# Kaynak metin
------------------------

Hukuki.NET

T.C. 
YARGITAY
9. Hukuk Dairesi
Esas No: 1993/9835
Karar No: 1993/11938
Tarih: 01.07.1993

Yargıtay içtihatları bölümü

Yargıtay Kararı

 


 
DAVA :  Davacı, kıdem tazminatı farkının ödetilmesine karar verilmesini istemiştir.
Yerel mahkeme, isteği kısmen hüküm altına almıştır.
Hüküm süresi içinde davalı avukatı tarafından temyiz edilmiş olmakla dosya incelendi, gereği konuşulup düşünüldü:
 
YARGITAY KARARI : İş kanunun 14. maddesinin 4. fıkrası hükmü , kamu kuruluşun da çalışan işçinin hizmet sözleşmesini yaşlılık emeklilik veya malüllük aylığı yahut toptan ödeme almak amacıyla feshetmesi haliyle sınırlı olmak üzere, işçinin kıdeminin değişik kamu kuruluşlarında geçirdiği hizmet sürelelerinin toplamı üzerinden hesap edileceğini öngörmektedir. Görülüyorki, değişik kamu kuruluşlarında geçen hizmet sürelerinin birleştirilmesi, kıdem tazminatının ödeneceği tam haller için değil, sadece işçinin yaşlılık veya malüllük aylığı ya da toptan ödeme almak amacıyla hizmet sözleşmesini feshetmesi halinde söz konusudur. Şayet, hizmet akdi aylık yada toptan ödeme almak amacı dışında başka bir nedenle feshedilmiş ise, değişik kamu kuruluşlarında geçen hizmet süreleri birleştirilmek suretiyle kıdem tazminatı ödenmesi söz konusu olamaz. (S. Reisoğlu, Kıdem tazminatı, Ankara 1976, Sh.56 vd.; M.Ekonomi, İş Hukuku, Cilt 1, Ferdi iş Hukuku, 8. Bası, İstanbul - 1984, Sh.250 vd. M. Cuhruk, kıdem tazminatı ve Uygulaması, Ankara-1978, Sh. 8,49 vd. ; N. Çelik, İş Hukuku Dersleri, 10. Bası, İstanbul 1990, Sh. 197; T. Centel, İş Hukuku , Cilt 1. Bireysel İş Hukuku, İstanbul-1992, Sh.210; K. Tunçomağ, İş Hukukunun Esasları, İstanbul-1988, Sh. 240; M. Çemberci, İş Kanunu Şerhi, 5. Bası, Ankara-1994, Sh.302)  Nitekim, Dairemizin yerleşik görüşü ve uygulanmasıda bu doğrultuda olmuştur. Bu kural, Sigortalar Kurumuna borçlanılan muvazzat askerlik hizmeti süresinin kıdem tazminatının hesabında kıdeme dahil edilmesi konusunda da aynen geçerlidir.

------------------------

# Gösterilen veriler
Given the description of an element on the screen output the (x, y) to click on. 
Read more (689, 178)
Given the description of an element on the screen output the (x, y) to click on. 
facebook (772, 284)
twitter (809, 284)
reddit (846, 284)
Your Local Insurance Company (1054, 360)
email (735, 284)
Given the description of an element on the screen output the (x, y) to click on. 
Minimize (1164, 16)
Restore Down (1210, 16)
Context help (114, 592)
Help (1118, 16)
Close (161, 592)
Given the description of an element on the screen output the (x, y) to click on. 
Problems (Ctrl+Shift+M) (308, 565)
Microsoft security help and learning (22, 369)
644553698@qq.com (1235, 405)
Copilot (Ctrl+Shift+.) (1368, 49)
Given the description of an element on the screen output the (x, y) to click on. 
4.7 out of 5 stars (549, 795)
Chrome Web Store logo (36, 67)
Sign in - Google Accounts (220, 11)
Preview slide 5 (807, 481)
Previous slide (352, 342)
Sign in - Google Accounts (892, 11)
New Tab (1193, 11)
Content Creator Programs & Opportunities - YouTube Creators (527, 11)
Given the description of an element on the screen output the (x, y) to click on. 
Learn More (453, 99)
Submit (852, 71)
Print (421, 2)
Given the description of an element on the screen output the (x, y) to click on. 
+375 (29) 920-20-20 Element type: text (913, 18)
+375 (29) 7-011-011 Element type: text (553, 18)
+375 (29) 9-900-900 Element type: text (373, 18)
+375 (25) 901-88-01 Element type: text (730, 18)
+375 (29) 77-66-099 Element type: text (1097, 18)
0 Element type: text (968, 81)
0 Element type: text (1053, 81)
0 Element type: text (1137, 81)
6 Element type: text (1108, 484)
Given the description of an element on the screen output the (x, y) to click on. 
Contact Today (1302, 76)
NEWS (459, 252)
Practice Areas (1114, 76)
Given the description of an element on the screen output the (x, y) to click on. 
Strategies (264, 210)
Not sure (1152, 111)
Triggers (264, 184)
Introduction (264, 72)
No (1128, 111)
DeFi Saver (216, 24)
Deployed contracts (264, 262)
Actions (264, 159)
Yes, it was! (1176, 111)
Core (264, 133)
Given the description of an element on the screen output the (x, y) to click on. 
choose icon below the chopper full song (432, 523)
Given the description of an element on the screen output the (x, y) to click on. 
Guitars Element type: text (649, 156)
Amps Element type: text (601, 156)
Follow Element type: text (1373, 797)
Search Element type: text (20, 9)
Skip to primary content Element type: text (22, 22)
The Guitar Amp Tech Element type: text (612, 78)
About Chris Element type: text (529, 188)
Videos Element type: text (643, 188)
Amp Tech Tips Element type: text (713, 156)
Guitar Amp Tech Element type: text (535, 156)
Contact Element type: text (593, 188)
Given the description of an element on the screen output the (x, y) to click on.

------------------------

# Yapılacak iş
Yukarıdaki Yargıtay kararında parantez içinde eserlerine atıf yapılan yazarların adlarını metindeki sırayla ve metindeki yazımıyla sıralayın.

# Doğru çıktı
S. Reisoğlu
M.Ekonomi
M. Cuhruk
N. Çelik
T. Centel
K. Tunçomağ
M. Çemberci